Problem details. Rewrite the items below, substituting "silver headline" for "gold headline" and leaving everything else unchanged.

Stored entries:
______

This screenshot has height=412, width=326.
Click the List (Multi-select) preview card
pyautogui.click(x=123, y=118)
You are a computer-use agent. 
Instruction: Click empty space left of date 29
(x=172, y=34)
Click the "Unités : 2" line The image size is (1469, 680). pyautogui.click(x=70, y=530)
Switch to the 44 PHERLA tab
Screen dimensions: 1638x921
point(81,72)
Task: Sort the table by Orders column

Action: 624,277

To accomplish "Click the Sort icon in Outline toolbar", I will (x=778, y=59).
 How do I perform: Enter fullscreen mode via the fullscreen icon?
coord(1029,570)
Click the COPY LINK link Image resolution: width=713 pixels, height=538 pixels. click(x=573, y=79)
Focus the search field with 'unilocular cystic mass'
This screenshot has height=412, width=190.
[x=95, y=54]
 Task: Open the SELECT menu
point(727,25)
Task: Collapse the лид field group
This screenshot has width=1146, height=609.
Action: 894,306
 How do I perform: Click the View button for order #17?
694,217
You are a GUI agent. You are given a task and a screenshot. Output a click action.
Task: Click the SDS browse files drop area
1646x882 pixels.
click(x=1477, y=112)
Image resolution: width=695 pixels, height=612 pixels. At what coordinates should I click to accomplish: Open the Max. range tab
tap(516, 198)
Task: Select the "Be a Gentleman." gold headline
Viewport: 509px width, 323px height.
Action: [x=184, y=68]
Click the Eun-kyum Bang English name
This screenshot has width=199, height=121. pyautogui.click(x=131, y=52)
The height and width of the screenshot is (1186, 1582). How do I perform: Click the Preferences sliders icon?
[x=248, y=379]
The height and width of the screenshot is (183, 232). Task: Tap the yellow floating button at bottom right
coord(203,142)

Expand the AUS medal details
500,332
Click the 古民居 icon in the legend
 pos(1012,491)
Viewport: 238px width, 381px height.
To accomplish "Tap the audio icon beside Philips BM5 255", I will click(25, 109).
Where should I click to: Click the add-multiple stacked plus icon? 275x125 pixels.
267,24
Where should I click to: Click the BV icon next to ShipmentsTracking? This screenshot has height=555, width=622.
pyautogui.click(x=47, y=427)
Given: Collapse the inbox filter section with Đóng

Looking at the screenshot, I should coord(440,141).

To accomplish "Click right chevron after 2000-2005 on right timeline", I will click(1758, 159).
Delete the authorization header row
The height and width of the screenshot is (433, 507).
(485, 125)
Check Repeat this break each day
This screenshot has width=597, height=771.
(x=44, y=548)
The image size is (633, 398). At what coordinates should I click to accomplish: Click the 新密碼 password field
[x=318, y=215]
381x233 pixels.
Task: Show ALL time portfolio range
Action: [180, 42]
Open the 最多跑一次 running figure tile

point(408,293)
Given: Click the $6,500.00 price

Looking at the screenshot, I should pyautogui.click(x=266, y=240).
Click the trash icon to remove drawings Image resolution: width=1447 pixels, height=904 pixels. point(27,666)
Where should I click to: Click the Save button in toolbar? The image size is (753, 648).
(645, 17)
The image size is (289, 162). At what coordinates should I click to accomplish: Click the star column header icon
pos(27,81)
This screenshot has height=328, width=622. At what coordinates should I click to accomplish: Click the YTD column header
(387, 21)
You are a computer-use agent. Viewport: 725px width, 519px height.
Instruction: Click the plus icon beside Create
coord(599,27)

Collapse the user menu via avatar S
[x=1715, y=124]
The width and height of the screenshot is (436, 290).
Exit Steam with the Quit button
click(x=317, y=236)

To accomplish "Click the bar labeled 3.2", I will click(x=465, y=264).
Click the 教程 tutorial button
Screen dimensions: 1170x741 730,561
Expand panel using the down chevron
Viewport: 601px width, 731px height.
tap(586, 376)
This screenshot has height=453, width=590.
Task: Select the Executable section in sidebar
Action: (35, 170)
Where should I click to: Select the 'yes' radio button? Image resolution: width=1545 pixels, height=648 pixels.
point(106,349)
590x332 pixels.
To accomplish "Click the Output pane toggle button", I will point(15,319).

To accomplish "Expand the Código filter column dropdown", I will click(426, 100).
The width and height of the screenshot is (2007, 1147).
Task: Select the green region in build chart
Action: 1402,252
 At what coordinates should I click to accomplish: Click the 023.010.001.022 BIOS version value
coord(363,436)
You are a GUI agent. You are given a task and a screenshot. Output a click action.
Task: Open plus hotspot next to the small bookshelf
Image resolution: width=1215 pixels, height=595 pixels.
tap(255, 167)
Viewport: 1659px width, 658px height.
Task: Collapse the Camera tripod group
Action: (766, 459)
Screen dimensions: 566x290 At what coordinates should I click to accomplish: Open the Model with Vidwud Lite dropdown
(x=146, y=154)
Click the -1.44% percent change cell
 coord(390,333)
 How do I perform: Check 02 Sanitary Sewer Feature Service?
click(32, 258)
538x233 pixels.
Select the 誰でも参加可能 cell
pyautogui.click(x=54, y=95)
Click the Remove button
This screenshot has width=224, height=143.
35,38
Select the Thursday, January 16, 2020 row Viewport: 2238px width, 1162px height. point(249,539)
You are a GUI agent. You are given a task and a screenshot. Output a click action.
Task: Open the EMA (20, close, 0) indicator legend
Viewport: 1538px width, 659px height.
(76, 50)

______

Task result.
This screenshot has height=412, width=326.
Click the List (Multi-select) preview card
pyautogui.click(x=123, y=118)
You are a computer-use agent. 
Instruction: Click empty space left of date 29
(x=172, y=34)
Click the "Unités : 2" line The image size is (1469, 680). pyautogui.click(x=70, y=530)
Switch to the 44 PHERLA tab
Screen dimensions: 1638x921
point(81,72)
Task: Sort the table by Orders column

Action: 624,277

To accomplish "Click the Sort icon in Outline toolbar", I will (x=778, y=59).
 How do I perform: Enter fullscreen mode via the fullscreen icon?
coord(1029,570)
Click the COPY LINK link Image resolution: width=713 pixels, height=538 pixels. click(x=573, y=79)
Focus the search field with 'unilocular cystic mass'
This screenshot has height=412, width=190.
[x=95, y=54]
 Task: Open the SELECT menu
point(727,25)
Task: Collapse the лид field group
This screenshot has width=1146, height=609.
Action: 894,306
 How do I perform: Click the View button for order #17?
694,217
You are a GUI agent. You are given a task and a screenshot. Output a click action.
Task: Click the SDS browse files drop area
1646x882 pixels.
click(x=1477, y=112)
Image resolution: width=695 pixels, height=612 pixels. At what coordinates should I click to accomplish: Open the Max. range tab
tap(516, 198)
Task: Select the "Be a Gentleman." silver headline
Viewport: 509px width, 323px height.
Action: [x=184, y=68]
Click the Eun-kyum Bang English name
This screenshot has width=199, height=121. pyautogui.click(x=131, y=52)
The height and width of the screenshot is (1186, 1582). How do I perform: Click the Preferences sliders icon?
[x=248, y=379]
The height and width of the screenshot is (183, 232). Task: Tap the yellow floating button at bottom right
coord(203,142)

Expand the AUS medal details
500,332
Click the 古民居 icon in the legend
 pos(1012,491)
Viewport: 238px width, 381px height.
To accomplish "Tap the audio icon beside Philips BM5 255", I will click(25, 109).
Where should I click to: Click the add-multiple stacked plus icon? 275x125 pixels.
267,24
Where should I click to: Click the BV icon next to ShipmentsTracking? This screenshot has height=555, width=622.
pyautogui.click(x=47, y=427)
Given: Collapse the inbox filter section with Đóng

Looking at the screenshot, I should coord(440,141).

To accomplish "Click right chevron after 2000-2005 on right timeline", I will click(1758, 159).
Delete the authorization header row
The height and width of the screenshot is (433, 507).
(485, 125)
Check Repeat this break each day
This screenshot has width=597, height=771.
(x=44, y=548)
The image size is (633, 398). At what coordinates should I click to accomplish: Click the 新密碼 password field
[x=318, y=215]
381x233 pixels.
Task: Show ALL time portfolio range
Action: [180, 42]
Open the 最多跑一次 running figure tile

point(408,293)
Given: Click the $6,500.00 price

Looking at the screenshot, I should pyautogui.click(x=266, y=240).
Click the trash icon to remove drawings Image resolution: width=1447 pixels, height=904 pixels. point(27,666)
Where should I click to: Click the Save button in toolbar? The image size is (753, 648).
(645, 17)
The image size is (289, 162). At what coordinates should I click to accomplish: Click the star column header icon
pos(27,81)
This screenshot has height=328, width=622. At what coordinates should I click to accomplish: Click the YTD column header
(387, 21)
You are a computer-use agent. Viewport: 725px width, 519px height.
Instruction: Click the plus icon beside Create
coord(599,27)

Collapse the user menu via avatar S
[x=1715, y=124]
The width and height of the screenshot is (436, 290).
Exit Steam with the Quit button
click(x=317, y=236)

To accomplish "Click the bar labeled 3.2", I will click(x=465, y=264).
Click the 教程 tutorial button
Screen dimensions: 1170x741 730,561
Expand panel using the down chevron
Viewport: 601px width, 731px height.
tap(586, 376)
This screenshot has height=453, width=590.
Task: Select the Executable section in sidebar
Action: (35, 170)
Where should I click to: Select the 'yes' radio button? Image resolution: width=1545 pixels, height=648 pixels.
point(106,349)
590x332 pixels.
To accomplish "Click the Output pane toggle button", I will point(15,319).

To accomplish "Expand the Código filter column dropdown", I will click(426, 100).
The width and height of the screenshot is (2007, 1147).
Task: Select the green region in build chart
Action: 1402,252
 At what coordinates should I click to accomplish: Click the 023.010.001.022 BIOS version value
coord(363,436)
You are a GUI agent. You are given a task and a screenshot. Output a click action.
Task: Open plus hotspot next to the small bookshelf
Image resolution: width=1215 pixels, height=595 pixels.
tap(255, 167)
Viewport: 1659px width, 658px height.
Task: Collapse the Camera tripod group
Action: (766, 459)
Screen dimensions: 566x290 At what coordinates should I click to accomplish: Open the Model with Vidwud Lite dropdown
(x=146, y=154)
Click the -1.44% percent change cell
 coord(390,333)
 How do I perform: Check 02 Sanitary Sewer Feature Service?
click(32, 258)
538x233 pixels.
Select the 誰でも参加可能 cell
pyautogui.click(x=54, y=95)
Click the Remove button
This screenshot has width=224, height=143.
35,38
Select the Thursday, January 16, 2020 row Viewport: 2238px width, 1162px height. point(249,539)
You are a GUI agent. You are given a task and a screenshot. Output a click action.
Task: Open the EMA (20, close, 0) indicator legend
Viewport: 1538px width, 659px height.
(76, 50)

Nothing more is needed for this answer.